# Start of Source passage

South County Business Park

Leopardstown, Dublin 18, Ireland

October 17, 2012

Jim B. Rosenberg

Senior Assistant Chief Accountant

Division of Corporation Finance

Securities and Exchange Commission

100 F Street, N.E.

Washington, D.C. 20549

VIA EDGAR

Re: ICON plc – Form 20-F for the Fiscal Year Ended December 31, 2011

Dear Mr. Rosenberg:

ICON plc (the “Company”) acknowledges your letter dated August 16, 2012 (the “Comment Letter”) setting forth the comments of the staff (the “Staff”) of the Securities and Exchange Commission (the “Commission”) relating to the Form 20-F for the fiscal year ended December 31, 2011 (File no. 333-08704) filed by the Company with the Commission (the “Annual Statement”) on March 2, 2012. On August 24, 2012 the Company submitted a response to the Comment Letter. The Company subsequently received a telephone call from Sasha Parikh on September 18, 2012 which outlined a follow up question to the response submitted by the Company on August 24, 2012. This question was confirmed on a subsequent telephone call with Gus Rodriguez on September 20, 2012. On October 1, 2012, the Company submitted a response to this question. On October 15, 2012 the Company received a further telephone call from Sasha Parikh which outlined a follow up question to our response of October 1, 2012.

# End of Source passage

### Exercises to complete
(A) According to the ICON plc letter to the SEC, on what date did the Company respond to the follow-up question raised in the September 18, 2012 telephone call?
(B) Continue the ICON plc letter to the SEC, starting after its last sentence.

# Start of Supplied records

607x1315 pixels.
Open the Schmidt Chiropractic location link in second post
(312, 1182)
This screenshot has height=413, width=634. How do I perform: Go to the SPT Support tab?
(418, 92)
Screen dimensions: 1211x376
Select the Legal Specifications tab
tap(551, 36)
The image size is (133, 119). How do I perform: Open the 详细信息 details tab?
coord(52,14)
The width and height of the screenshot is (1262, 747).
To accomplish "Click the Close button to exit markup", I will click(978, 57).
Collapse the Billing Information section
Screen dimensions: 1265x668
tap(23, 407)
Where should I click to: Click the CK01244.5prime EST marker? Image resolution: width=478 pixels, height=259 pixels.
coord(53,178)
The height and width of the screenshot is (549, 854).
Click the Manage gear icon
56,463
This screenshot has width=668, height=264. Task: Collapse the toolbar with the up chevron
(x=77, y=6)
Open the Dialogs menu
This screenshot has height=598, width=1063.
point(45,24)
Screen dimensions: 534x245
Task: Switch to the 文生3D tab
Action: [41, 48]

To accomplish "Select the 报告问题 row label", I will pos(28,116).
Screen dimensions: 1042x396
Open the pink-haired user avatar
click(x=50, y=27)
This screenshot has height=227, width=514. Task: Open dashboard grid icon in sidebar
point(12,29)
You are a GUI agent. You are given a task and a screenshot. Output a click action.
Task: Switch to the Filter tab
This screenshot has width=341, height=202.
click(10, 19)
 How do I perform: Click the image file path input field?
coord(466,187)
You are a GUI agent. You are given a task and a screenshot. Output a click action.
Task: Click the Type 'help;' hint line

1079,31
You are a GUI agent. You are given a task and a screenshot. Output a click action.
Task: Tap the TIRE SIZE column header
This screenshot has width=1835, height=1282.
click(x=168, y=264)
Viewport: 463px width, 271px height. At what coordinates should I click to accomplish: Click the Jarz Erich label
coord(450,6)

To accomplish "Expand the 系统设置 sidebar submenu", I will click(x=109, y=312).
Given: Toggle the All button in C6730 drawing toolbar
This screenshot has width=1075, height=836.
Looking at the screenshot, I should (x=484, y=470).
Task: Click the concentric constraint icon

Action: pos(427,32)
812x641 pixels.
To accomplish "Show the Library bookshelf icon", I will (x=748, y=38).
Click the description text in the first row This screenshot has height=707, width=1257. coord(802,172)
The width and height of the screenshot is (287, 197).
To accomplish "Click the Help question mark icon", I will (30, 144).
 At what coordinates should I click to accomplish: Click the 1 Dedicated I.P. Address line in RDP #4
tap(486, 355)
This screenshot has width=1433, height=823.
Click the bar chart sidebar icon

# End of Supplied records

### Set of answers
(A) October 1, 2012

(B)
The Company acknowledges that it is responsible for the adequacy and accuracy of the disclosures in the Form 20-F and in its other filings under the Securities Exchange Act of 1934, as amended. The Company acknowledges that comments of the Staff regarding the Form 20-F or changes to disclosures in response to the Staff’s comments do not foreclose the Commission from taking any action with respect to such filings. The Company also acknowledges that the Staff’s comments may not be asserted by the Company as a defense in any proceeding initiated by the Commission or any person under the federal laws of the United States

For your convenience, we have reproduced the question put forward on the telephone call of October 15, 2012 (in bold) immediately before the Company’s response below.

  1. “You propose to include revised disclosure to the goodwill roll forward table, by presenting a separate line item Acquisition Related Contingent Consideration , we do not believe this presentation to be appropriate please remove this line item from your proposed disclosure alternatively support your accounting basis for including contingent consideration in the goodwill balance.”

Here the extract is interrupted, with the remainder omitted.